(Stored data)
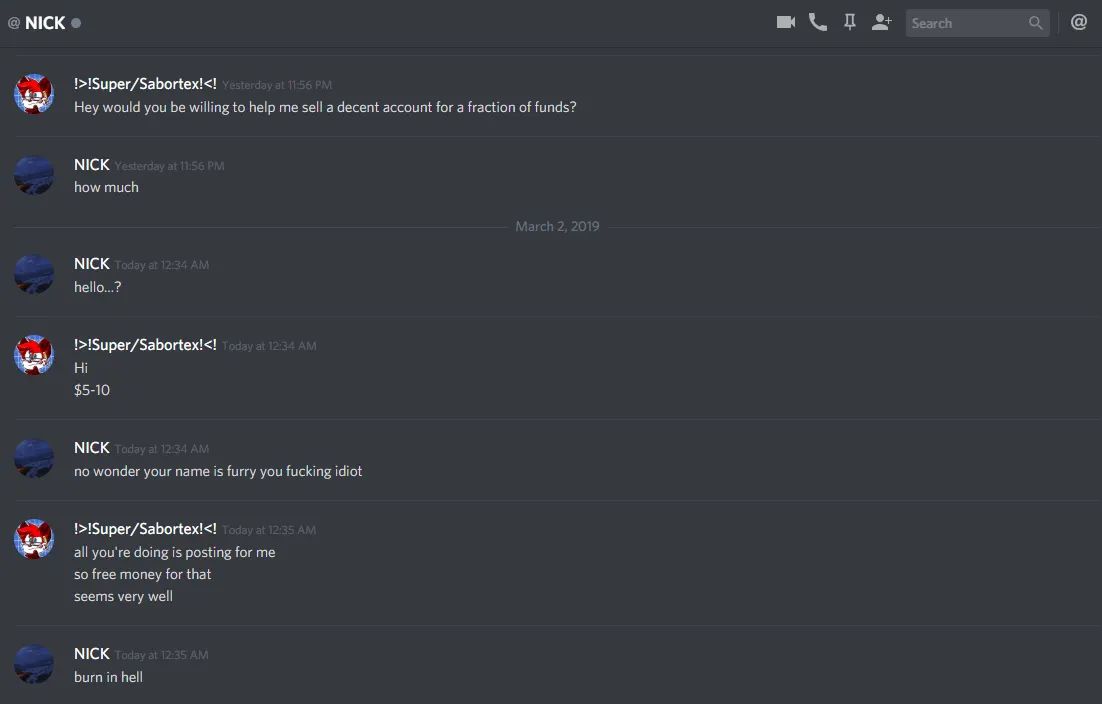Click into the Search field

(965, 23)
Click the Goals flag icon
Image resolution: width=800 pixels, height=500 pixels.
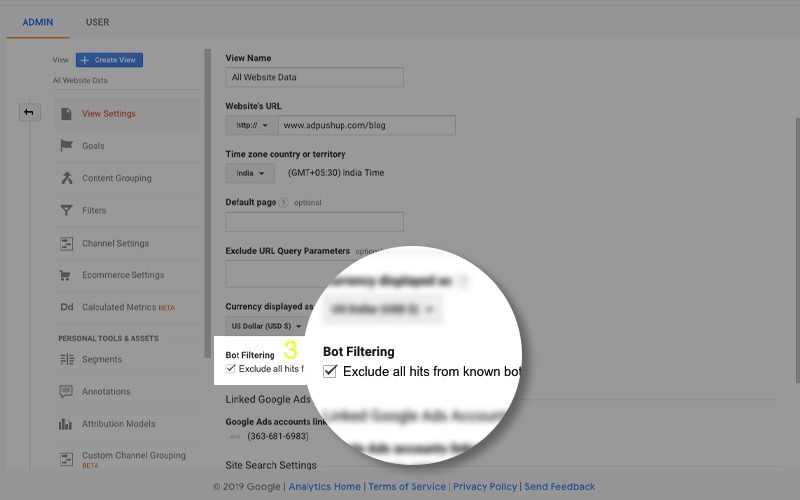(x=67, y=146)
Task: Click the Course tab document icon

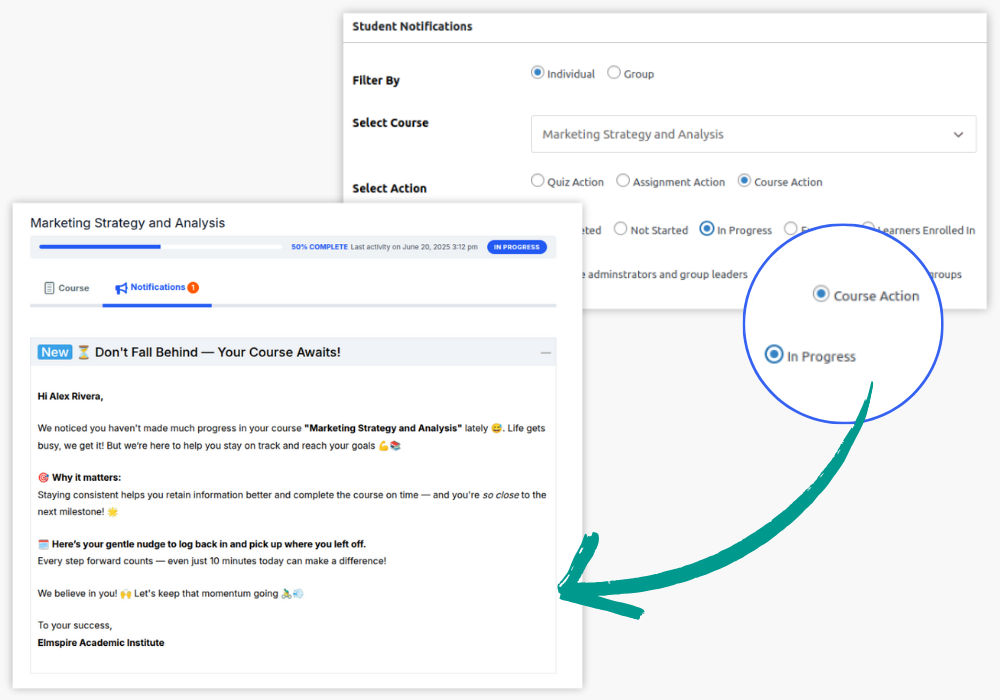Action: (x=49, y=288)
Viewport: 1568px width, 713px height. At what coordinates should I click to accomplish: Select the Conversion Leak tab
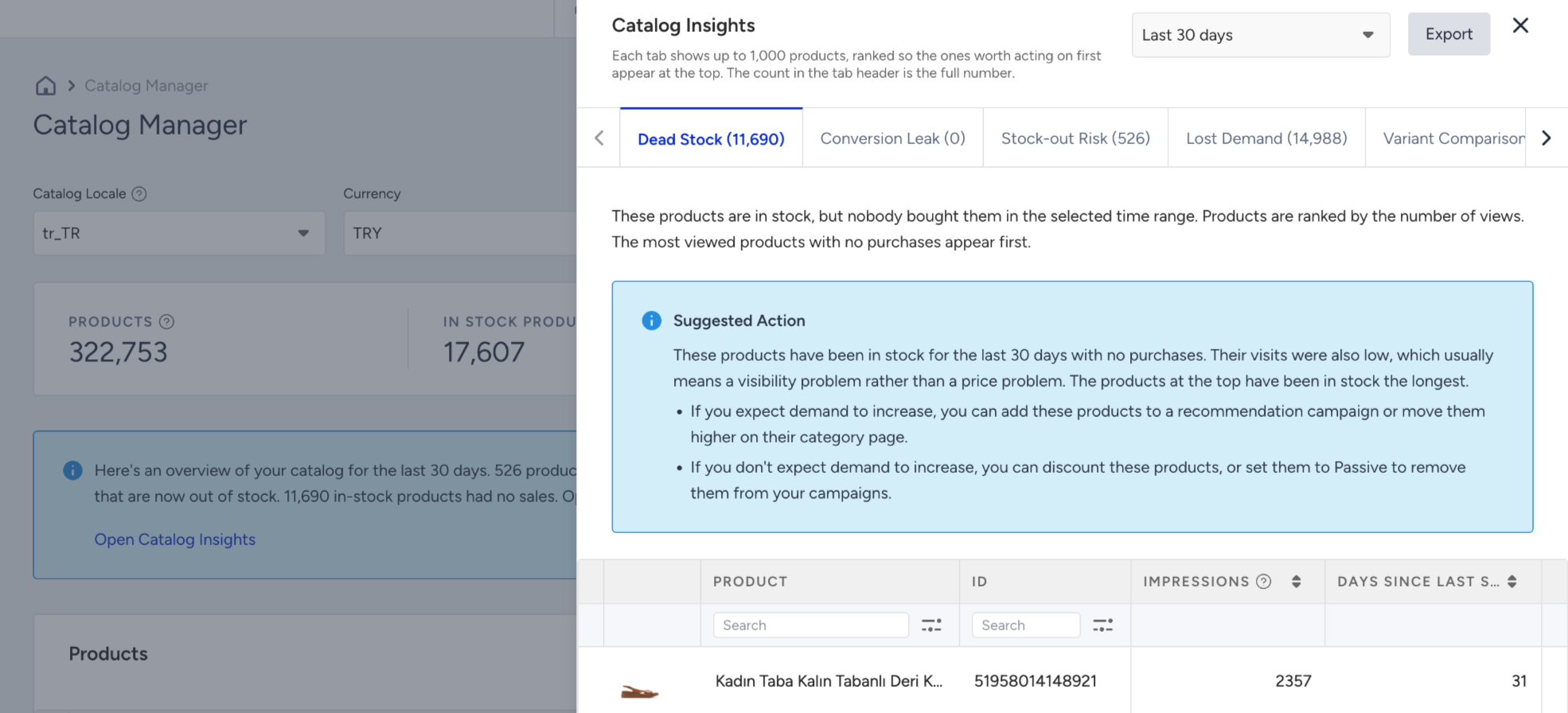(892, 138)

What the exercise asks - For this exercise, repeat word for word only the lines from the one containing "Task: Click the Course tab document icon" through the end of the data, including both. Pictures do not go in the copy.

Exercise response -
Task: Click the Course tab document icon

Action: (x=49, y=288)
Viewport: 1568px width, 713px height. At what coordinates should I click to accomplish: Select the Conversion Leak tab
(892, 138)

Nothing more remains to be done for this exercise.